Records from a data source
..............................
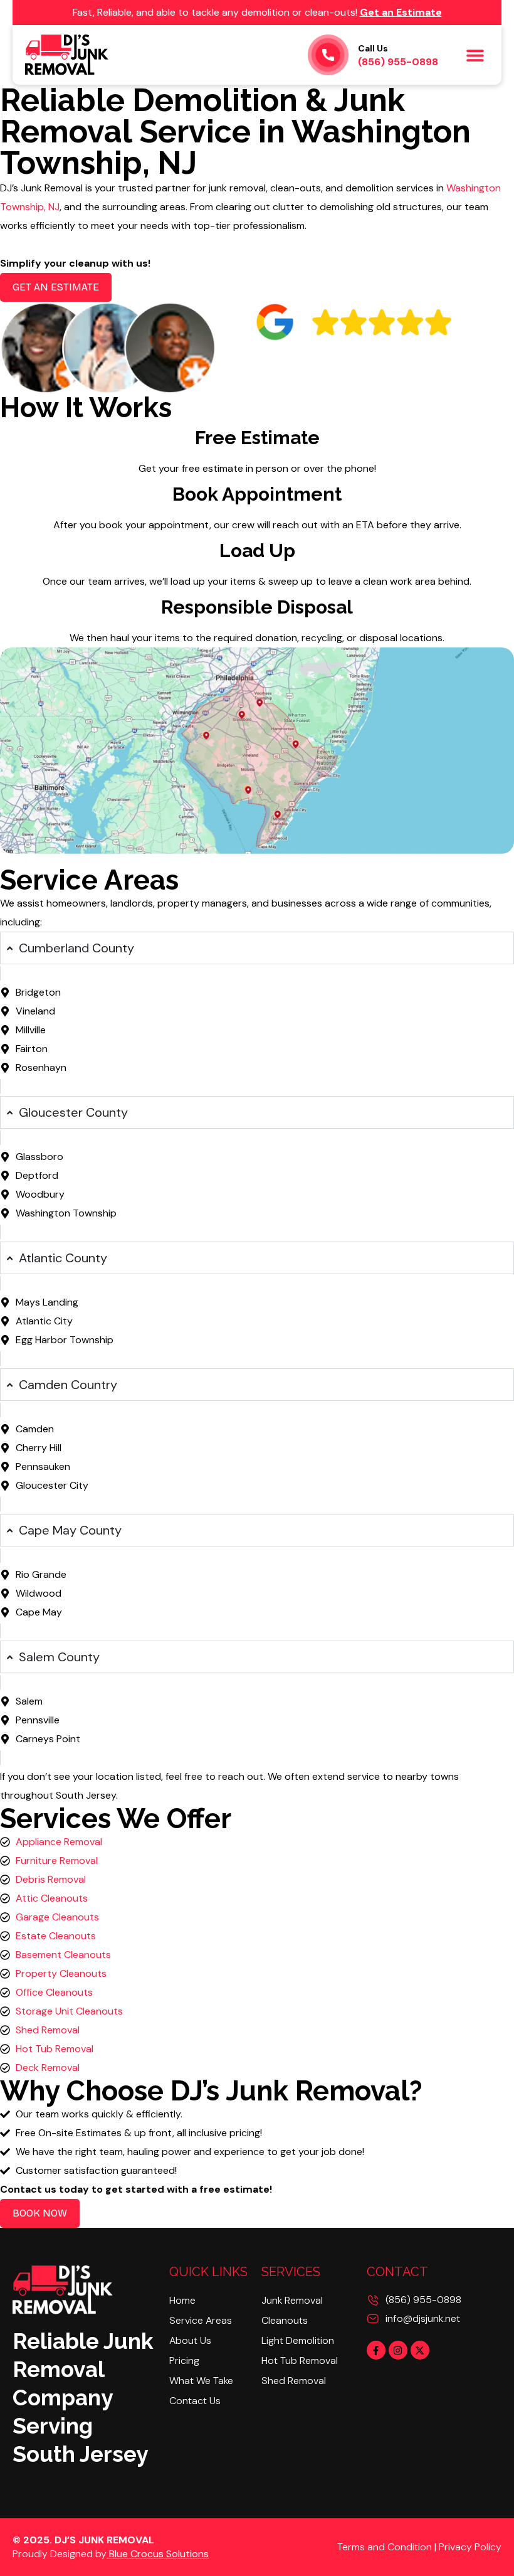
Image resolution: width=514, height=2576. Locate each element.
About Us (190, 2340)
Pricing (184, 2360)
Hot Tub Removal (299, 2360)
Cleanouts (284, 2320)
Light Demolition (297, 2340)
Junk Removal (292, 2300)
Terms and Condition (384, 2546)
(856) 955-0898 (398, 55)
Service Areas (200, 2320)
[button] (475, 55)
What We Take (201, 2380)
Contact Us (195, 2400)
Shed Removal (293, 2380)
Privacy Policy (470, 2546)
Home (182, 2300)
..............................
Required action
If a line of the data contains "Removal", copy it out.

Output
Hot Tub Removal (299, 2360)
Junk Removal (292, 2300)
Shed Removal (293, 2380)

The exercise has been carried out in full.